___ Исходный текст
Радикальный ислам верит не только в исламизм — превращение религии ислама в политическую доктрину — но и в оправдание борьбы, при необходимости вооруженными средствами, за достижение этой цели. Другие исламисты согласны с целью, но избегают насилия, пишет бывший премьер-министр ВеликобританииТони Блэр в статье, вышедшей 9 сентября в Project Syndicate.
Эта идеология неизбежно вступает в конфликт с открытыми, современными, культурно толерантными обществами. Почти все, что касается террористических атак 11 сентября 2001 года и их последствий, особенно сейчас, вызывает споры. Однако по одному вопросу серьезно спорить невозможно: хотя после 11 сентября, к счастью, террористических атак такого масштаба больше не было, радикальный ислам не потерял своей силы. Спорят о причинах такого развития событий.
Является ли радикальный ислам последовательной идеологией, представляющей первостепенную угрозу нашей безопасности? Или, несмотря на некоторые общие темы, международное сообщество сталкивается с серией разрозненных проблем безопасности, каждая из которых требует решения на своих условиях с учетом местных обстоятельств? Является ли исламизм проблемой сам по себе или только его проявление в насильственном экстремизме?
Имеет ли он что-то общее с революционным коммунизмом, и поэтому в долгосрочной перспективе ему нужно будет противостоять сочетанием мер безопасности и идеологических мер? Или же такой подход приведет к излишне высокой оценке исламизма и, таким образом, извращенно, как некоторые спорят о западном вмешательстве в Афганистан и Ирак, повысит, а не умалит его привлекательность? Это фундаментальный стратегический вопрос. И на него нужен четкий ответ.
Как показала недавно вышедшая работа научного сотрудника созданного Блэром института Эммана Эль-Бадави, корни исламизма уходят в прошлое на многие десятилетия и укрепляются задолго до 11 сентября. Выявил исследователь и связь между идеологией и насилием. Развитием этого исследования стали работа Ахмета Куру по изучению связи между исламскими учеными улемами и властями в мусульманских странах, а также ежегодный отчет организации о джихадистских группах, который показывает, что это глобальная проблема, обостряющаяся с каждым годом.
Эта идеология — будь то шиитская, пропагандируемая Исламской Республикой Иран, или суннитская, продвигаемая целым рядом группировок — от «Братьев-мусульман» (организация, деятельность которой запрещена в РФ) до «Аль-Каиды» (организация, деятельность которой запрещена в РФ), ИГИЛ (организация, деятельность которой запрещена в РФ), «Боко Харам» (организация, деятельность которой запрещена в РФ) и многих других, — была основной причиной дестабилизации на Ближнем Востоке и за его пределами. Сегодня она стала главной причиной нестабильности в Африке.
Подобно революционному коммунизму, исламизм действует во многих различных сферах и измерениях. Его поражение также в конечном счете произойдет через противостояние насилию и идеологии с помощью комбинации жесткой и мягкой силы. Но если этот анализ верен, то, особенно после падения Афганистана, ведущие державы должны объединиться для выработки согласованной стратегии.
______
- Задание 1 -
Определите, соответствуют ли статье о радикальном исламе следующие утверждения. Для каждого ответьте «да» или «нет» и приведите решающие слова статьи дословно.
(a) Статья вышла 9 сентября в Project Syndicate.
(b) После 11 сентября 2001 года произошли новые террористические атаки такого же масштаба.
(c) Сегодня эта идеология стала главной причиной нестабильности в Азии.
___ Строки данных
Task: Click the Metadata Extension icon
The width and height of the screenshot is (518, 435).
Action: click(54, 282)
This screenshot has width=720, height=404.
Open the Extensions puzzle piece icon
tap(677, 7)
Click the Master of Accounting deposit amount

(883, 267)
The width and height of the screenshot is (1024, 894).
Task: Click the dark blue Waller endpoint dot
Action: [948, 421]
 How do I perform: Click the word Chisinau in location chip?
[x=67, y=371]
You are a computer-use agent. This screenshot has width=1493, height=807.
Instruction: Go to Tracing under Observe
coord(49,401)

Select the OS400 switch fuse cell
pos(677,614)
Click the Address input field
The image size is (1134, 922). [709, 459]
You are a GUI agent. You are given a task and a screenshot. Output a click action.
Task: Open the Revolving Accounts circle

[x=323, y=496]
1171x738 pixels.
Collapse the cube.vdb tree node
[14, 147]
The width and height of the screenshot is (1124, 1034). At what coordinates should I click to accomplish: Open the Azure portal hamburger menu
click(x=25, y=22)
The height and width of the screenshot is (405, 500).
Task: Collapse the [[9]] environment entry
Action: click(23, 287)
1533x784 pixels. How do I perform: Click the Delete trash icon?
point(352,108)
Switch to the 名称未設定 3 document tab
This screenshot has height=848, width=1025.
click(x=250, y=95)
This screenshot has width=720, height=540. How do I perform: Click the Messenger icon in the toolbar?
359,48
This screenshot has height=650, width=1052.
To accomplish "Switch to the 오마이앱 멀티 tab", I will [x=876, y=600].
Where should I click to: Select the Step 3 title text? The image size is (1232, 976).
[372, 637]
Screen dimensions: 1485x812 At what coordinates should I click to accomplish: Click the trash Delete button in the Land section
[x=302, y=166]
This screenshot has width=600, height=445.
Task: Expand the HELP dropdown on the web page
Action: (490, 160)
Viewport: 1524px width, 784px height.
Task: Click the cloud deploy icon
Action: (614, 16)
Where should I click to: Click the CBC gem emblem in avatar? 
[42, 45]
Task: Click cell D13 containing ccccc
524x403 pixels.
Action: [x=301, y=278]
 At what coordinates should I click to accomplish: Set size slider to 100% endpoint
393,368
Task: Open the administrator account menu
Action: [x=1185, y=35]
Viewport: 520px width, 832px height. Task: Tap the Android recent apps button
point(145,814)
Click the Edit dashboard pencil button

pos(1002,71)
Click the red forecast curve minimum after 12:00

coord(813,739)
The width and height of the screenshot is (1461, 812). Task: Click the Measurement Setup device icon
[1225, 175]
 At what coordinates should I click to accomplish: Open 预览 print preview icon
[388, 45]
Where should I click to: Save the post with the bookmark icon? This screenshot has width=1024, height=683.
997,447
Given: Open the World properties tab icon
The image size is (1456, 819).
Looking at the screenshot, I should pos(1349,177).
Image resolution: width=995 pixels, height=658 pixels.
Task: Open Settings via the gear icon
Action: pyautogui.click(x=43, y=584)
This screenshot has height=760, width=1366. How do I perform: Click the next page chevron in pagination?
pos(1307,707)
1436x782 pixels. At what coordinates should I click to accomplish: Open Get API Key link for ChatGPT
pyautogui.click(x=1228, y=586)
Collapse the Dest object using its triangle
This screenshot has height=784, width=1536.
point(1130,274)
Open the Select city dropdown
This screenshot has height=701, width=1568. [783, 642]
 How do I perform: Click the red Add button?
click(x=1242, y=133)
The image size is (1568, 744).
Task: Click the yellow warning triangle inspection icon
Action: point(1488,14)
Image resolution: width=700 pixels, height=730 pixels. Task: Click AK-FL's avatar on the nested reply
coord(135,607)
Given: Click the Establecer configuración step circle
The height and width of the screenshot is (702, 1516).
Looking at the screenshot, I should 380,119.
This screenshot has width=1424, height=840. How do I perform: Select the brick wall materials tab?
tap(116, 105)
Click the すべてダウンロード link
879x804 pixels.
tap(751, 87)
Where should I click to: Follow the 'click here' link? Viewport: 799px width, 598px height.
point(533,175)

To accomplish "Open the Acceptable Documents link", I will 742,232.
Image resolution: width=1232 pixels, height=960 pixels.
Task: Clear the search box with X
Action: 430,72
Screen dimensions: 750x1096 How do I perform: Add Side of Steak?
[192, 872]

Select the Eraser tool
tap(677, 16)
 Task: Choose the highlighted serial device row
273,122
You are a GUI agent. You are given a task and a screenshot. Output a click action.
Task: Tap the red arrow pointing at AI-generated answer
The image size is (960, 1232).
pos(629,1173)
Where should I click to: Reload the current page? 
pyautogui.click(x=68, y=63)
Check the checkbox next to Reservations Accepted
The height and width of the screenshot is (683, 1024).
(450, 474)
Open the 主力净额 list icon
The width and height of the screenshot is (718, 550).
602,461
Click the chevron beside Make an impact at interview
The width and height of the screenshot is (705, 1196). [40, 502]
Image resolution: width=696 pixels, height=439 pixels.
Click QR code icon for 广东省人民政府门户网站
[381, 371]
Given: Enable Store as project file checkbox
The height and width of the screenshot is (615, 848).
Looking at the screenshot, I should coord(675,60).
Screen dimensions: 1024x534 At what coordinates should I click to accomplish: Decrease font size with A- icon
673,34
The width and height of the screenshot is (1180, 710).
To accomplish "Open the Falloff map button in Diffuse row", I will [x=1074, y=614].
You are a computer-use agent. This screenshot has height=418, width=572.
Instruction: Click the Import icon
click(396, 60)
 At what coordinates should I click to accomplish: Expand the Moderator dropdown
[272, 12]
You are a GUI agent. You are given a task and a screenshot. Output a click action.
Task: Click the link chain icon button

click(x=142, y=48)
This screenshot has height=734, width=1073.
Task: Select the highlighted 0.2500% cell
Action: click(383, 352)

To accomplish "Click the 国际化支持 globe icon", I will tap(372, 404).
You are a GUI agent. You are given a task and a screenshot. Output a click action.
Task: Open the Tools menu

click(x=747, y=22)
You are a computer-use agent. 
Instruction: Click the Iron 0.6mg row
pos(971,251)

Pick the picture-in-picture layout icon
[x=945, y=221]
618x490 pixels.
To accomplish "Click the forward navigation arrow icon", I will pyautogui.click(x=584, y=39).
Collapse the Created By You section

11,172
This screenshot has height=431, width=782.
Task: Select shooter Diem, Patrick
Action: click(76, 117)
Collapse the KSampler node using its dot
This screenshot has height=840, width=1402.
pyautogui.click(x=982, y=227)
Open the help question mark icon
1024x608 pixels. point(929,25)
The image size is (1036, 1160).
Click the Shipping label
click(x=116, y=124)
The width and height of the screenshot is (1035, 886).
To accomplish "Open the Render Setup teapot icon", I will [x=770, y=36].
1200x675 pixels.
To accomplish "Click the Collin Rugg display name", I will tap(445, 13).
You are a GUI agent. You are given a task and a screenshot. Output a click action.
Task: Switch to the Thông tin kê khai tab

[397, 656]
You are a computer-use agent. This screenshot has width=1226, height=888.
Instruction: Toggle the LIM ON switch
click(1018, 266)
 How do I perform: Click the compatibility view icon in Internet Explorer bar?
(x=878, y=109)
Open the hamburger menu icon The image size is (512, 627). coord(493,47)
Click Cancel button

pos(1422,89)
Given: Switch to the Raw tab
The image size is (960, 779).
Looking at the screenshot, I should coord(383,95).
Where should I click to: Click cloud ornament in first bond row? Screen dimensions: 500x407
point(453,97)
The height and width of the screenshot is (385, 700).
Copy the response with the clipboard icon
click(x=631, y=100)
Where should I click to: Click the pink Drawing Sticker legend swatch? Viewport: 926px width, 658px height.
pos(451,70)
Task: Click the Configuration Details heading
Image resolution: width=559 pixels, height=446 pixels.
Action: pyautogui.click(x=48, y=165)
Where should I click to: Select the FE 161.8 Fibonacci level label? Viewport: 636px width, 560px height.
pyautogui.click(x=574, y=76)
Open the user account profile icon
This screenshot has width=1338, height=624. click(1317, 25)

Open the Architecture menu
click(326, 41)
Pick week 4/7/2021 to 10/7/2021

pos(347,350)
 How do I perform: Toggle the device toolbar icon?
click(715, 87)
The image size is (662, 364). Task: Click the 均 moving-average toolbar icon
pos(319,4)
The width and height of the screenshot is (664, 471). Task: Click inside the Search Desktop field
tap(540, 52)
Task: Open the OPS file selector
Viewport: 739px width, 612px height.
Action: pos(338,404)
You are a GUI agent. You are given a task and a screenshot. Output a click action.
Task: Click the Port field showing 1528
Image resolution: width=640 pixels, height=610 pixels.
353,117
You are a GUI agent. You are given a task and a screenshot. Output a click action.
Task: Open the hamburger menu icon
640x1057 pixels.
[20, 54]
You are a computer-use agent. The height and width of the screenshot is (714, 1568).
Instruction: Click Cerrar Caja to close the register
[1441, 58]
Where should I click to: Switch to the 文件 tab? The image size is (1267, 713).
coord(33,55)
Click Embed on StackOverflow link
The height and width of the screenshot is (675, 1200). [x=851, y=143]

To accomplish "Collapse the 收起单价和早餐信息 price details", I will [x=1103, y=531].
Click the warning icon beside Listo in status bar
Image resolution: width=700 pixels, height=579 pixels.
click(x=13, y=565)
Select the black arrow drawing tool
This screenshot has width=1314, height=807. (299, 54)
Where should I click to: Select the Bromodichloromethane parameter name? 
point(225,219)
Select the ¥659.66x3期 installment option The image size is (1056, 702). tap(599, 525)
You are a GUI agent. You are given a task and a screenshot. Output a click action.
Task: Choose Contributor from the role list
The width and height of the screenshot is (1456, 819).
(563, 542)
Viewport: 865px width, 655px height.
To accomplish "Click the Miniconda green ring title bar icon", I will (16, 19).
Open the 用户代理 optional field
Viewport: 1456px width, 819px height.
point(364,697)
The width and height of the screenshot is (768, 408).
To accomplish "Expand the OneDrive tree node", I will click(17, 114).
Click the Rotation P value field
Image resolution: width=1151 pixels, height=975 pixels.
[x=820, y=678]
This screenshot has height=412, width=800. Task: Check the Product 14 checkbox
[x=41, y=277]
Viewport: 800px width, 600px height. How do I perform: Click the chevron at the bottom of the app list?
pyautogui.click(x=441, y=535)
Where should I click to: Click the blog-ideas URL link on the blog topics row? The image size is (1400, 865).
______
- Задание 2 -
Перепишите записи с самой первой строки по строку, содержащую "[x=67, y=371]", включительно. Замените в них "icon" на "button", а всё остальное оставьте без изменений.

- Полный ответ 1 -
(a) Да: «в статье, вышедшей 9 сентября в Project Syndicate».
(b) Нет: «хотя после 11 сентября, к счастью, террористических атак такого масштаба больше не было».
(c) Нет: «Сегодня она стала главной причиной нестабильности в Африке».

- Полный ответ 2 -
Task: Click the Metadata Extension button
The width and height of the screenshot is (518, 435).
Action: click(54, 282)
This screenshot has width=720, height=404.
Open the Extensions puzzle piece button
tap(677, 7)
Click the Master of Accounting deposit amount

(883, 267)
The width and height of the screenshot is (1024, 894).
Task: Click the dark blue Waller endpoint dot
Action: [948, 421]
 How do I perform: Click the word Chisinau in location chip?
[x=67, y=371]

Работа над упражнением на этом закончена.